2020. The start of a new decade, a new dawn, a new hope. A fresh slate, a brand-new start.

Nine days in and there have been two more deaths, a full-on identity crisis, a huge row over the wedding and it's now on hold, I've been fighting a chest infection for a month and still have a stabbing pain in my lung that hampers every single breath I take, and I lay in bed till 2pm every single day because I have literally no reason to get up in the morning. Or the afternoon for that matter.

I don't even know where to start.

All I ever wanted was to dance. I went into musical theatre because a certain program director told me I was not cut out to dance and that was my only real option (even though he also told me I'm not cut out to sing either).

I'm increasingly starting to resent musical theatre. I wanted to dance. But because of the money situation (see my post dedicated to that rant), I can't keep up my dance training. I thought musical theatre would get me into the dance world more easily, but it didn't. The last two dance callbacks I've done have been abysmal and I don't blame them for not casting me.

I'm starting to let auditions pass me by. There's no point and I can't afford the gas money to get to the rehearsals anyway. I don't want to do theatre. I don't want to do anything.

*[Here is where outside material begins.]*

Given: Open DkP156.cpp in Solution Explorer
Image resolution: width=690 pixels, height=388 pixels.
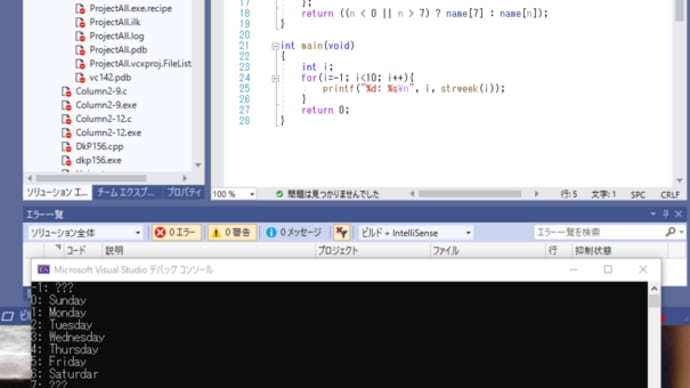Looking at the screenshot, I should tap(99, 146).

I'm not sure I even want to be alive... I don't know that my existence means anything to anyone anymore.

I wanted to start 2020 off without complaining. I wanted to have a more positive attitude. I swear I did. Nobody believes me about that anymore -- I say I want to be positive and I do make an effort but then another rash of devastating things happens and how the hell am I supposed to stay positive through that? Stay positive? My friends are dead.

I tried. I try over and over and over again. I try so hard, so many times. I keep getting up and I keep trying again and it's like nobody believes me and nobody cares.